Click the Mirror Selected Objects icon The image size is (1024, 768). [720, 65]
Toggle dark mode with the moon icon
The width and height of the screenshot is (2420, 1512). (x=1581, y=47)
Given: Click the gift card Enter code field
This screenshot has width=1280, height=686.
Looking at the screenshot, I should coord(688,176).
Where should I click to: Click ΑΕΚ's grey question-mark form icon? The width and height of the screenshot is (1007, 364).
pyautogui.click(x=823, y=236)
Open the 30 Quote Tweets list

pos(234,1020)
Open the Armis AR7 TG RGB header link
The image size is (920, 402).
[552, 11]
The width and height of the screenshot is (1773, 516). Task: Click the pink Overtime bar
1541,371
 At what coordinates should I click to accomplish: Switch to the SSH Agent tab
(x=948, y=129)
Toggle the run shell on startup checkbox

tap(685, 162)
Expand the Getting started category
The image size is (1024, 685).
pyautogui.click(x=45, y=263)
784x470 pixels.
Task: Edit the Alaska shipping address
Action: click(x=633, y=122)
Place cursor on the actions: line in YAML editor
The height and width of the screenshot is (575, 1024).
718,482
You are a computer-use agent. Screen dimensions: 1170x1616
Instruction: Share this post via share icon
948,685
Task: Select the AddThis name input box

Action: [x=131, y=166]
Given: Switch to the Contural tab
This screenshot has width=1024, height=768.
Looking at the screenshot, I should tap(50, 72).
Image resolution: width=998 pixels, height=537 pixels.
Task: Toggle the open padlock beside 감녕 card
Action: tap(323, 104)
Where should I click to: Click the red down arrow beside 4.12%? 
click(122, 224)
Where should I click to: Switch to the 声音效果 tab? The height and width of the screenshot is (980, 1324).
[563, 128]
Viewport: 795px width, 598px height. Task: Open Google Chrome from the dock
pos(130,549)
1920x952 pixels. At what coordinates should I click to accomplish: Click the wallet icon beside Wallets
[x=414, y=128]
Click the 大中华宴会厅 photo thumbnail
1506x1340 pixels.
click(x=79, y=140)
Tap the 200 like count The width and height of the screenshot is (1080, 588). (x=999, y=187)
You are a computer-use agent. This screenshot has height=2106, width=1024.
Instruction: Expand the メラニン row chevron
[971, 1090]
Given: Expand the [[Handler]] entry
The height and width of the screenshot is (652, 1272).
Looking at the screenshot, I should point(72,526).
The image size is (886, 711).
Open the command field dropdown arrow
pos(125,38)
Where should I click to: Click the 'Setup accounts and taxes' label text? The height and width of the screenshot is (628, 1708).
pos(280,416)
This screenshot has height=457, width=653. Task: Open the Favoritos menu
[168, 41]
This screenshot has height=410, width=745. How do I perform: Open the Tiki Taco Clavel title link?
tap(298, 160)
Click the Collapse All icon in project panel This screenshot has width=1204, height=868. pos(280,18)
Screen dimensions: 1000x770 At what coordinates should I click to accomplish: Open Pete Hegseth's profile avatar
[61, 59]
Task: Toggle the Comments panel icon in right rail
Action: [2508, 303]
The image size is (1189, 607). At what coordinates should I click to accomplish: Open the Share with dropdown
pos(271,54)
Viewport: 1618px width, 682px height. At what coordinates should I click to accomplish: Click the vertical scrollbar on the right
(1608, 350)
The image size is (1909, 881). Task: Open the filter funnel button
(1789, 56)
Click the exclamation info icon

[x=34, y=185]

__REQUIRED ACTION__. Your task is to repeat the data exactly, with nothing left out.

__ANSWER__.
Click the Mirror Selected Objects icon The image size is (1024, 768). [720, 65]
Toggle dark mode with the moon icon
The width and height of the screenshot is (2420, 1512). (x=1581, y=47)
Given: Click the gift card Enter code field
This screenshot has width=1280, height=686.
Looking at the screenshot, I should coord(688,176).
Where should I click to: Click ΑΕΚ's grey question-mark form icon? The width and height of the screenshot is (1007, 364).
pyautogui.click(x=823, y=236)
Open the 30 Quote Tweets list

pos(234,1020)
Open the Armis AR7 TG RGB header link
The image size is (920, 402).
[552, 11]
The width and height of the screenshot is (1773, 516). Task: Click the pink Overtime bar
1541,371
 At what coordinates should I click to accomplish: Switch to the SSH Agent tab
(x=948, y=129)
Toggle the run shell on startup checkbox

tap(685, 162)
Expand the Getting started category
The image size is (1024, 685).
pyautogui.click(x=45, y=263)
784x470 pixels.
Task: Edit the Alaska shipping address
Action: click(x=633, y=122)
Place cursor on the actions: line in YAML editor
The height and width of the screenshot is (575, 1024).
718,482
You are a computer-use agent. Screen dimensions: 1170x1616
Instruction: Share this post via share icon
948,685
Task: Select the AddThis name input box

Action: [x=131, y=166]
Given: Switch to the Contural tab
This screenshot has width=1024, height=768.
Looking at the screenshot, I should tap(50, 72).
Image resolution: width=998 pixels, height=537 pixels.
Task: Toggle the open padlock beside 감녕 card
Action: tap(323, 104)
Where should I click to: Click the red down arrow beside 4.12%? 
click(122, 224)
Where should I click to: Switch to the 声音效果 tab? The height and width of the screenshot is (980, 1324).
[563, 128]
Viewport: 795px width, 598px height. Task: Open Google Chrome from the dock
pos(130,549)
1920x952 pixels. At what coordinates should I click to accomplish: Click the wallet icon beside Wallets
[x=414, y=128]
Click the 大中华宴会厅 photo thumbnail
1506x1340 pixels.
click(x=79, y=140)
Tap the 200 like count The width and height of the screenshot is (1080, 588). (x=999, y=187)
You are a computer-use agent. This screenshot has height=2106, width=1024.
Instruction: Expand the メラニン row chevron
[971, 1090]
Given: Expand the [[Handler]] entry
The height and width of the screenshot is (652, 1272).
Looking at the screenshot, I should point(72,526).
The image size is (886, 711).
Open the command field dropdown arrow
pos(125,38)
Where should I click to: Click the 'Setup accounts and taxes' label text? The height and width of the screenshot is (628, 1708).
pos(280,416)
This screenshot has height=457, width=653. Task: Open the Favoritos menu
[168, 41]
This screenshot has height=410, width=745. How do I perform: Open the Tiki Taco Clavel title link?
tap(298, 160)
Click the Collapse All icon in project panel This screenshot has width=1204, height=868. pos(280,18)
Screen dimensions: 1000x770 At what coordinates should I click to accomplish: Open Pete Hegseth's profile avatar
[61, 59]
Task: Toggle the Comments panel icon in right rail
Action: [2508, 303]
The image size is (1189, 607). At what coordinates should I click to accomplish: Open the Share with dropdown
pos(271,54)
Viewport: 1618px width, 682px height. At what coordinates should I click to accomplish: Click the vertical scrollbar on the right
(1608, 350)
The image size is (1909, 881). Task: Open the filter funnel button
(1789, 56)
Click the exclamation info icon

[x=34, y=185]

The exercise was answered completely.